Exercise requirements |
1. Sum up the reflection on bliss and faith in two sentences.
2. Continue the reflection on bliss and faith from its final sentence.

Passage |
The attachment to happiness is the primary vrtti (propensity) of living beings.
Infinite happiness is ánanda (bliss).
This ánanda is called Brahma.
All this might sound outlandish or nebulous, given that most of us, if not all of us, have never experienced what it is like to be in a state of "bliss." This experience is not only possible but empirically verifiable by anyone who seeks deeper bliss beyond sensorial stimulation of the world and trains well in meditative equipoise and wisdom. An open heart of devotional yielding moistens and enlivens this process, enabling its efficient realization. Much more can be said but for now, I shall wrap up this reflection.
Over the past nine years of ongoing spiritual evolution following my faith encounter in Jesus Christ, I have come to a place of integrative peace and understanding on the nature of Baba, my Tantric guru, and the episteme of Tantra in my own spirituality and faith. For a while, I found it difficult to reconcile Baba and his Tantra with Buddha Dharma, but over time I succeeded in doing so. Then, I found myself challenged in reconciling Baba and his Tantra with my Christocentric faith commitment and Jesus-belonging. No longer. For me, I have come to realize that Baba is not antithetical but richly integral to my Christic journey of spirituality. Here, I use the term "Christic" and not "Christian" because while I have no time for institutional Christianity, I have a lot of time for Christ. My engagement with Christ and in Christ goes beneath surface allegiance to religious practices or blind belief in doctrinal propositions. Rather, I see myself as a mystic or mystical contemplative deeply rooted in Christ as my Alpha Origin, flowing in Christ as my Primordial Ground, and moving towards Christ as my Omega Point. Hence, I am a Christic relentlessly inquiring rather than a Christian complacently believing. As a Christic or mystic in Christ, I remain open to the plurality of world spiritual and wisdom traditions but especially to the Buddha Dharma and Ananda Marga. I have a special connection to the Dao as well, finding the Daoist episteme ecologically resonant.

Data supplied |
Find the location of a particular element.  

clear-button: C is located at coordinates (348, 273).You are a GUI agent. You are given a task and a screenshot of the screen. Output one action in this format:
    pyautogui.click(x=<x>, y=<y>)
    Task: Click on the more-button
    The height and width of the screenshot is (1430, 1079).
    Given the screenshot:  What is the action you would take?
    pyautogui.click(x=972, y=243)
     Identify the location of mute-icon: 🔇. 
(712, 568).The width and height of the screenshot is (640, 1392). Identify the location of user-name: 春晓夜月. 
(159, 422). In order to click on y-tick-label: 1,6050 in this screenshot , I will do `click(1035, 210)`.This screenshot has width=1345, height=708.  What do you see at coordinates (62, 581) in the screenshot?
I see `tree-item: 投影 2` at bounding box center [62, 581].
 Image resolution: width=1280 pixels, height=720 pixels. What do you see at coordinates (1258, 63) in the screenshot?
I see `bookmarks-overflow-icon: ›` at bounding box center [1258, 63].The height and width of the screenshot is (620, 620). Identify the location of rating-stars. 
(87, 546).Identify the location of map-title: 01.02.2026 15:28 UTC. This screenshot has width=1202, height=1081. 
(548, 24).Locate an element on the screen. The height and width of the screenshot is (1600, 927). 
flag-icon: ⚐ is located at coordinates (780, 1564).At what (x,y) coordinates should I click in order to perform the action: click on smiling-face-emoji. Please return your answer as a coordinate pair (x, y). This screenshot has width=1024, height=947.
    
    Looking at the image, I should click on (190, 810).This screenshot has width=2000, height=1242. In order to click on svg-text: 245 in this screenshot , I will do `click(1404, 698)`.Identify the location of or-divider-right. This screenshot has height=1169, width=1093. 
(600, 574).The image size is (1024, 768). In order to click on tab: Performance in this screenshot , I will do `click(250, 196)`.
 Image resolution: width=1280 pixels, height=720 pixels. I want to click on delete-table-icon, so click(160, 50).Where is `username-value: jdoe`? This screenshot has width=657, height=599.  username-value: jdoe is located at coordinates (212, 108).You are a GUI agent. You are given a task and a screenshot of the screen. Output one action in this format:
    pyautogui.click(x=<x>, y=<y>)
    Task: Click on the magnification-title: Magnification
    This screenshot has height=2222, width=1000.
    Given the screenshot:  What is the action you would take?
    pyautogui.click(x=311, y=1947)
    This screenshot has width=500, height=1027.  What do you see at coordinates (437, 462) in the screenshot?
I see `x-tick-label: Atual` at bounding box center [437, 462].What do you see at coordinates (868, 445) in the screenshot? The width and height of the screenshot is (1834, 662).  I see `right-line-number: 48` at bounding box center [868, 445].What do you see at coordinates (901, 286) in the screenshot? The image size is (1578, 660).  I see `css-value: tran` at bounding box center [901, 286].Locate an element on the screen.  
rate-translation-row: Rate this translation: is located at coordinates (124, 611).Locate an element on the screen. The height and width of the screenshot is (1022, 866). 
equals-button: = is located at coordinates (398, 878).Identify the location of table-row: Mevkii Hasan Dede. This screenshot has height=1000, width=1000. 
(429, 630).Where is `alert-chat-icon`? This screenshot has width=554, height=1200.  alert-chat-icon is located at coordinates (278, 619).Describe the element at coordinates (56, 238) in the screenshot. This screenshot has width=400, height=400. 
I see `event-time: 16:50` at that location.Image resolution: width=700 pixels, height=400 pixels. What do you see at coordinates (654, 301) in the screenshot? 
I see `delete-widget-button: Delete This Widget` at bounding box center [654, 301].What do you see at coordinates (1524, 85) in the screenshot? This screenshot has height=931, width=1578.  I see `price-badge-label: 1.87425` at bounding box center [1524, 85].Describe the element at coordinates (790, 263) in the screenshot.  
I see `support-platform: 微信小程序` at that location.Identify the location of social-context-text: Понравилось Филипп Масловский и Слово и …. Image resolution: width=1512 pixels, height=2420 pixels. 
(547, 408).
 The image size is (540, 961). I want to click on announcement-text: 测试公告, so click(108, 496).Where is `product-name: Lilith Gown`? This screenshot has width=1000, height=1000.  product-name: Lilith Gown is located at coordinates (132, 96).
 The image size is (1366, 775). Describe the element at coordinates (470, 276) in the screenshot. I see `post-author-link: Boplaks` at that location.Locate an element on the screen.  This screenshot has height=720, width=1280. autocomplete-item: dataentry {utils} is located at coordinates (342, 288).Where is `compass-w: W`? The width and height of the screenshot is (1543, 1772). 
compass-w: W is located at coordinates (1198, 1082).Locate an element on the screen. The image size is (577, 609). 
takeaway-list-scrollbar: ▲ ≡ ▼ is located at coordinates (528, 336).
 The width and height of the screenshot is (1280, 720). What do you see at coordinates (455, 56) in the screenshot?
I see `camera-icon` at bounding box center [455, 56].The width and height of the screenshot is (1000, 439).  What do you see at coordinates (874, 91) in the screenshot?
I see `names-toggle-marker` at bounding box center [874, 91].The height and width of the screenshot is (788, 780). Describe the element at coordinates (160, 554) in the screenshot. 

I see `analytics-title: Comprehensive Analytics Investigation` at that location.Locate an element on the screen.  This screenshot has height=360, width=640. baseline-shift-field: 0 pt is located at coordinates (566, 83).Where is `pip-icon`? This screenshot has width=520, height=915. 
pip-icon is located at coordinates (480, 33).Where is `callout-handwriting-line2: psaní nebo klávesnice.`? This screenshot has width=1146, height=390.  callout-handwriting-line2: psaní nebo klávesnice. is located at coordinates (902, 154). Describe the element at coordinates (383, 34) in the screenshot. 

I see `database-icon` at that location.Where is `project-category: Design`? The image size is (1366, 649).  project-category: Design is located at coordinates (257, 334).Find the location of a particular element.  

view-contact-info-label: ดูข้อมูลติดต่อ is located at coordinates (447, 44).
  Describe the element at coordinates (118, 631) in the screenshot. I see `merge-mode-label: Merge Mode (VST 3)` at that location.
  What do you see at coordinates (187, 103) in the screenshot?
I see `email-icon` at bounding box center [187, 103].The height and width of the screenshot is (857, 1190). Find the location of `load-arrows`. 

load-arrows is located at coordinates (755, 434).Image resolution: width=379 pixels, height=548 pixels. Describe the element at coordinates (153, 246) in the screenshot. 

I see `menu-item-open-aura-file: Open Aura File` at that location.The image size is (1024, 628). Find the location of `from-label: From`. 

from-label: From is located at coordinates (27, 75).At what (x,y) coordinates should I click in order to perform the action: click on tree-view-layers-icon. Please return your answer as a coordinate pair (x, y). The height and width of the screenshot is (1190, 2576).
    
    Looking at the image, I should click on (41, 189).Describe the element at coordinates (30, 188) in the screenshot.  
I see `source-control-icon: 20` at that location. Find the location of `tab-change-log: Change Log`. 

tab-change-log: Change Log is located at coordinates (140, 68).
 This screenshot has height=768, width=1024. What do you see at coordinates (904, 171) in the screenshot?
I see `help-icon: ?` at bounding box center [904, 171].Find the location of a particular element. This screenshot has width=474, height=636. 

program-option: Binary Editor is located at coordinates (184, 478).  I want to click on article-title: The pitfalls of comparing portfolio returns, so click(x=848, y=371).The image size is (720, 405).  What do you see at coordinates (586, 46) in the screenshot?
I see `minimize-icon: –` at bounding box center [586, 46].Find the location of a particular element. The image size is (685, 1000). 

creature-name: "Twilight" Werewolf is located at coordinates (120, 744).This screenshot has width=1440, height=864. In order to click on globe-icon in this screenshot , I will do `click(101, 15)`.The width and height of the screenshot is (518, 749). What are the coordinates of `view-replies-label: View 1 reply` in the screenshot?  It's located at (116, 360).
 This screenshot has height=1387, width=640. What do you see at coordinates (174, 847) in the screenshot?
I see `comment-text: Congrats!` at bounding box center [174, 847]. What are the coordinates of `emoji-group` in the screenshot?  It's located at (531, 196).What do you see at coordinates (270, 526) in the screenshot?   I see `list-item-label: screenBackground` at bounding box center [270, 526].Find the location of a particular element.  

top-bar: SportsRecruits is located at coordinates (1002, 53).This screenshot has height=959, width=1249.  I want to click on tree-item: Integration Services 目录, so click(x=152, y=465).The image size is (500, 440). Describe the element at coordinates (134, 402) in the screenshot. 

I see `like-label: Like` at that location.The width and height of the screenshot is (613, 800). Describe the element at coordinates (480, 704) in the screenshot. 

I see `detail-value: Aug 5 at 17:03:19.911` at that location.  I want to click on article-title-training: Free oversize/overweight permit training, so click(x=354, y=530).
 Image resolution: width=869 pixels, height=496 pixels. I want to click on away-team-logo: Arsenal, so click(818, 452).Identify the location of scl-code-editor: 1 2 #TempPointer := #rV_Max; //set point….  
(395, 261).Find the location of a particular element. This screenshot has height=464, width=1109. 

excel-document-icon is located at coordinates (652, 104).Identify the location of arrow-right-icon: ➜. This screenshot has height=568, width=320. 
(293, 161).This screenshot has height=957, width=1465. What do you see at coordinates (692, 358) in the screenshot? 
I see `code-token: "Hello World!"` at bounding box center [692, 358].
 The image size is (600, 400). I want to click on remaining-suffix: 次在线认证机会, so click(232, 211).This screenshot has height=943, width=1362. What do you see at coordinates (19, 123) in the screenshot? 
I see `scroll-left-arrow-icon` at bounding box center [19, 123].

Results |
1. Living beings are chiefly attached to happiness, whose infinite form is bliss, called Brahma, and the writer holds that anyone who seeks bliss beyond sensory stimulation and trains well in meditative equipoise and wisdom can verify it. After nine years of spiritual growth following a faith encounter with Jesus Christ, the writer sees the Tantric guru Baba as integral to a Christic rather than institutionally Christian journey, while remaining open to other traditions, especially Buddha Dharma, Ananda Marga and the Dao.

2.
For me, Baba Anandamurti is none other than a post-incarnate Christophany, a divine manifestation or appearance of Christ in historical time that comes temporally after the person-event of the Incarnation. Just as Gotama Buddha, Sadashiva, and Krishna are pre-incarnational (prior to the Incarnation) Christophanies in the cosmotheandric reality of God, cosmos, and humanity conjoined in seamless whole, in my particular moment in history. Baba (as is the Buddha) is indeed a person-event that is central to my personal history inconceivably synchronous with the timeless reality and mysterious movement of Christogenesis. Therefore, I can say with unfettered heart that in and to Jesus the Nazarene who is the cosmic Christ, I truly belong. Belonging in Christ too are Baba and Buddha; Shiva and Krishna; Padmasambhava and Tsong Khapa; as are Bodhidharma, Hui-Neng, and Dogen. As are all my lama-yidams, gurus, and roshis. In fact, Baba is seen by his disciples as Mahakaula and Sadhguru, who as the embodiment of cosmic bliss is Taraka Brahma — the liberative aspect of cosmic consciousness who bridges the manifest and non-manifest dimensions of reality. This devotional concept thus reflects as type and shadow the full reality of the cosmic Christ in his incarnational and crucicentric redemptive arc of grace.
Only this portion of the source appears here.